TASK GOAL:
From the line that contains "Given: Open the Музыка bookmark" to the final line of the records below, print each line exactly and leave every picture out.

Collected data:
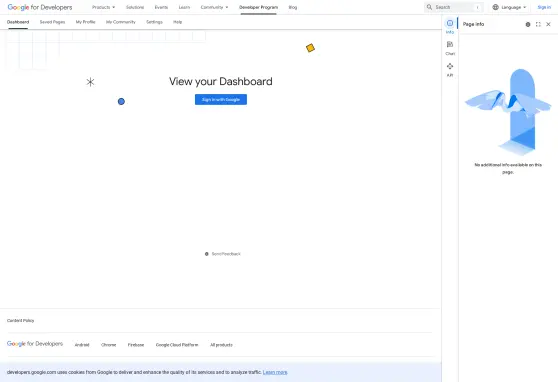This screenshot has width=558, height=382.
Task: Open the API side panel icon
Action: [450, 66]
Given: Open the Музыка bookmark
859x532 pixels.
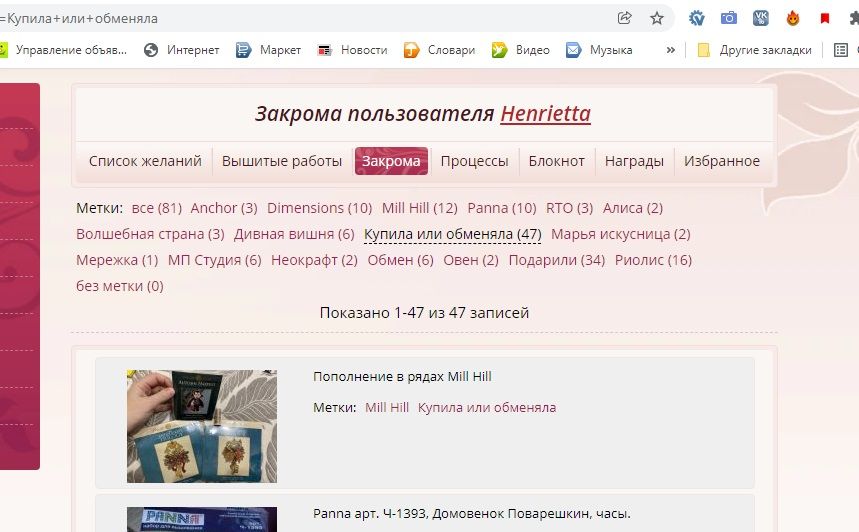Looking at the screenshot, I should click(x=599, y=50).
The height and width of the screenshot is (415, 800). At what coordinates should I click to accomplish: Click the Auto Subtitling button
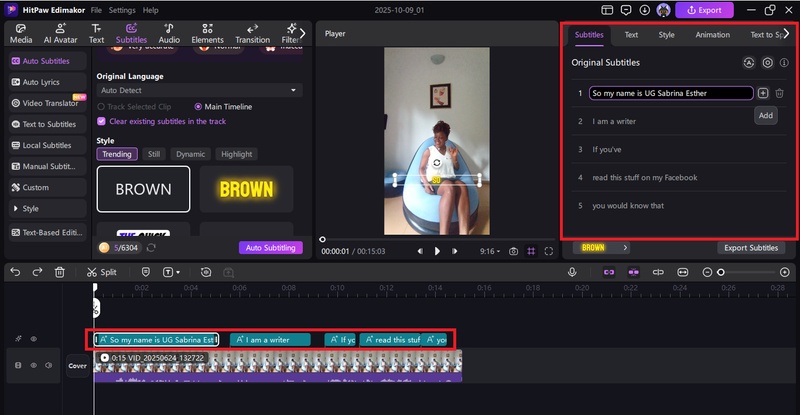click(270, 247)
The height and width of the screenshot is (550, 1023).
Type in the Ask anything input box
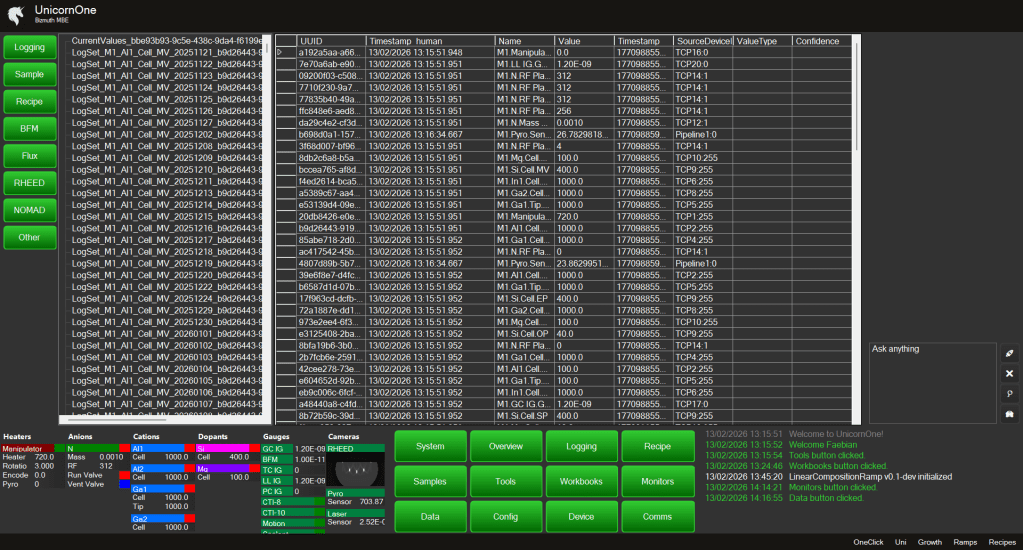930,380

EXERCISE SOLUTION:
Given: Open the Музыка bookmark
859x532 pixels.
Looking at the screenshot, I should click(x=599, y=50).
The height and width of the screenshot is (415, 800). At what coordinates should I click to accomplish: Click the Auto Subtitling button
click(270, 247)
The height and width of the screenshot is (550, 1023).
Type in the Ask anything input box
930,380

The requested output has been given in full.